Le travail et le sourire
Henri, agriculteur, incarne le travail acharné de la terre, avec des mains lourdes mais une voix étonnamment jeune. Augustine, elle, rayonne par son sourire et son regard vif. « Nous avons toujours eu envie d'avoir une famille nombreuse », confie Henri, dont le père avait déjà quatorze enfants. Dans l'après-guerre, sans contraception et avec des mentalités différentes, les naissances se succèdent chez les Faugeroux. Augustine accouche toujours à la maison, aidée par une sage-femme.
La vie à la campagne
Employé comme métayer, le couple finit par s'installer à son compte à Availles, dans une grande ferme où ils élèvent des moutons. L'organisation de la maison avec dix-huit enfants s'impose naturellement. « Tous les jours, chacun savait ce qu'il y avait à faire », se souvient une belle-fille, évoquant les paires de chaussures alignées comme dans un magasin. La nourriture est simple, avec du pain et des volailles, et les allocations familiales permettent juste de subvenir aux besoins.

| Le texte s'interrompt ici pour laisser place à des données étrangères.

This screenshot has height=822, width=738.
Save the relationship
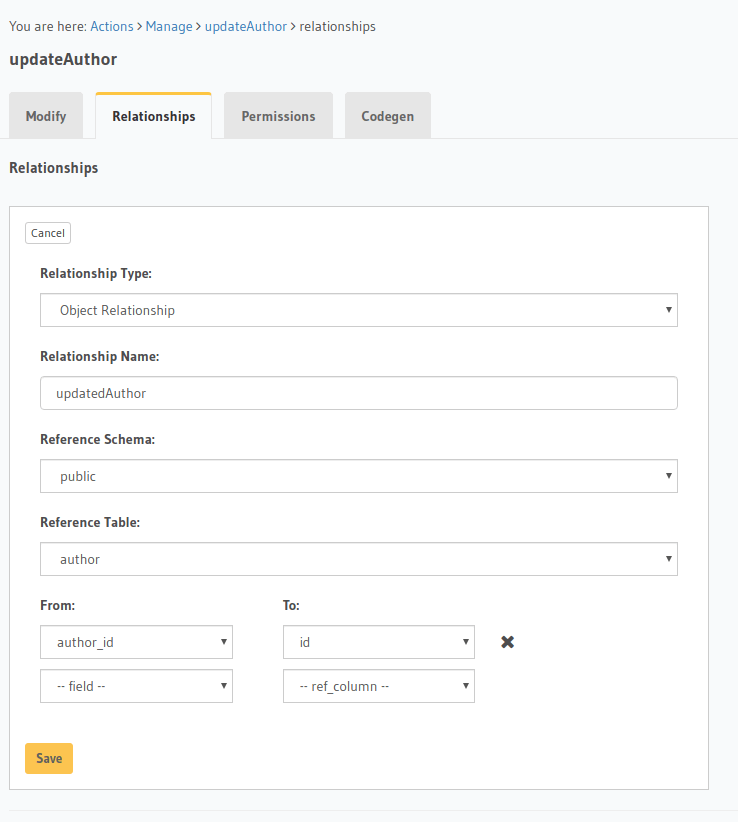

Éducation et responsabilités
Josette, la septième fille, témoigne de l'ambiance familiale : « Dix-huit enfants sous le même toit, c'était formidable ». La nombreuse fratrie a appris très tôt la responsabilité et le respect, avec un père qui n'a jamais levé la main sur ses enfants. Tous ont trouvé un emploi : cinq fils sont restés agriculteurs, d'autres sont gendarme, employé de l'électricité, factrice ou femmes d'artisans. « Aucun n'a mal tourné », se félicitent les parents, évoquant avec émotion deux enfants décédés en bas âge.
Passion et héritage
Passionné de vélo, Henri n'a pu courir dans sa jeunesse à cause de la guerre, mais six de ses fils ont eu leur licence. L'un d'eux, Patrice, a été sacré champion junior du Poitou-Charentes de cyclo-cross. Cette passion sportive réchauffe le cœur d'Henri, tout comme le prix Cognac Jay remporté par Augustine. Le général de Gaulle a même été le parrain d'une de leurs filles, Patricia, qui se marie avec un coureur cycliste.
Cette histoire, tirée des archives, illustre un mode de vie rural et familial aujourd'hui révolu, mais qui a marqué la mémoire collective de la région.